[Begin Record excerpts]

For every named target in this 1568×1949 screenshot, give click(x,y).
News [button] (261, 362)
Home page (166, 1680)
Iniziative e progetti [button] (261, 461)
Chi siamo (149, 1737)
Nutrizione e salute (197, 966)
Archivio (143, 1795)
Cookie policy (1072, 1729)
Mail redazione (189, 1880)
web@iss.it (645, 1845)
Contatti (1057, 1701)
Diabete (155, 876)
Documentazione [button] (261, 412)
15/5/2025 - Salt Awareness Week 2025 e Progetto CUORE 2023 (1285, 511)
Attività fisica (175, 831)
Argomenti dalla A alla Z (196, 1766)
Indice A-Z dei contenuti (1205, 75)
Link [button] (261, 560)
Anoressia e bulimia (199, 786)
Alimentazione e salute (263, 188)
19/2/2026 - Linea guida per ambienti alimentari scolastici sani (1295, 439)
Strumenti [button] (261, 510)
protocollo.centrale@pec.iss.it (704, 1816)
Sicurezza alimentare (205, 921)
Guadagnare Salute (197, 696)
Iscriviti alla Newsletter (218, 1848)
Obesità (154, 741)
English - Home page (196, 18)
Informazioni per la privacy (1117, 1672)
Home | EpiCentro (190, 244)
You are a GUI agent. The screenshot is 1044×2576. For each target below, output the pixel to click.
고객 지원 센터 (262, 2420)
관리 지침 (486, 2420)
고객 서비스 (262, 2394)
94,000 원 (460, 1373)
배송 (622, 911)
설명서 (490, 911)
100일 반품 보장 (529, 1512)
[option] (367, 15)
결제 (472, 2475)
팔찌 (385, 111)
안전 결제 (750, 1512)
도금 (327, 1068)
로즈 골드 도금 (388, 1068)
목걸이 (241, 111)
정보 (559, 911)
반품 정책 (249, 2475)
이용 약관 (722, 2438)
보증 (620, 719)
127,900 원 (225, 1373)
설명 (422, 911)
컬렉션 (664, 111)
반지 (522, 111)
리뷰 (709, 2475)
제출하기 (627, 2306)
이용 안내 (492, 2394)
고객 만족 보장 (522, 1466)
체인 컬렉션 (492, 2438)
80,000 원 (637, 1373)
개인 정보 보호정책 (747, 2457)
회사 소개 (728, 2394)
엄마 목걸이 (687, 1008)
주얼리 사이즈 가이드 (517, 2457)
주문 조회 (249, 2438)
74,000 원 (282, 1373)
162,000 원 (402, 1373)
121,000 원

[End Record excerpts]

## Problem to solve
Convert every line of the items above into a JSON list of strings, one string per line, leaving out any blank lines.

## Output
[
  "For every named target in this 1568×1949 screenshot, give click(x,y).",
  "News [button] (261, 362)",
  "Home page (166, 1680)",
  "Iniziative e progetti [button] (261, 461)",
  "Chi siamo (149, 1737)",
  "Nutrizione e salute (197, 966)",
  "Archivio (143, 1795)",
  "Cookie policy (1072, 1729)",
  "Mail redazione (189, 1880)",
  "web@iss.it (645, 1845)",
  "Contatti (1057, 1701)",
  "Diabete (155, 876)",
  "Documentazione [button] (261, 412)",
  "15/5/2025 - Salt Awareness Week 2025 e Progetto CUORE 2023 (1285, 511)",
  "Attività fisica (175, 831)",
  "Argomenti dalla A alla Z (196, 1766)",
  "Indice A-Z dei contenuti (1205, 75)",
  "Link [button] (261, 560)",
  "Anoressia e bulimia (199, 786)",
  "Alimentazione e salute (263, 188)",
  "19/2/2026 - Linea guida per ambienti alimentari scolastici sani (1295, 439)",
  "Strumenti [button] (261, 510)",
  "protocollo.centrale@pec.iss.it (704, 1816)",
  "Sicurezza alimentare (205, 921)",
  "Guadagnare Salute (197, 696)",
  "Iscriviti alla Newsletter (218, 1848)",
  "Obesità (154, 741)",
  "English - Home page (196, 18)",
  "Informazioni per la privacy (1117, 1672)",
  "Home | EpiCentro (190, 244)",
  "You are a GUI agent. The screenshot is 1044×2576. For each target below, output the pixel to click.",
  "고객 지원 센터 (262, 2420)",
  "관리 지침 (486, 2420)",
  "고객 서비스 (262, 2394)",
  "94,000 원 (460, 1373)",
  "배송 (622, 911)",
  "설명서 (490, 911)",
  "100일 반품 보장 (529, 1512)",
  "[option] (367, 15)",
  "결제 (472, 2475)",
  "팔찌 (385, 111)",
  "안전 결제 (750, 1512)",
  "도금 (327, 1068)",
  "로즈 골드 도금 (388, 1068)",
  "목걸이 (241, 111)",
  "정보 (559, 911)",
  "반품 정책 (249, 2475)",
  "이용 약관 (722, 2438)",
  "보증 (620, 719)",
  "127,900 원 (225, 1373)",
  "설명 (422, 911)",
  "컬렉션 (664, 111)",
  "반지 (522, 111)",
  "리뷰 (709, 2475)",
  "제출하기 (627, 2306)",
  "이용 안내 (492, 2394)",
  "고객 만족 보장 (522, 1466)",
  "체인 컬렉션 (492, 2438)",
  "80,000 원 (637, 1373)",
  "개인 정보 보호정책 (747, 2457)",
  "회사 소개 (728, 2394)",
  "엄마 목걸이 (687, 1008)",
  "주얼리 사이즈 가이드 (517, 2457)",
  "주문 조회 (249, 2438)",
  "74,000 원 (282, 1373)",
  "162,000 원 (402, 1373)",
  "121,000 원"
]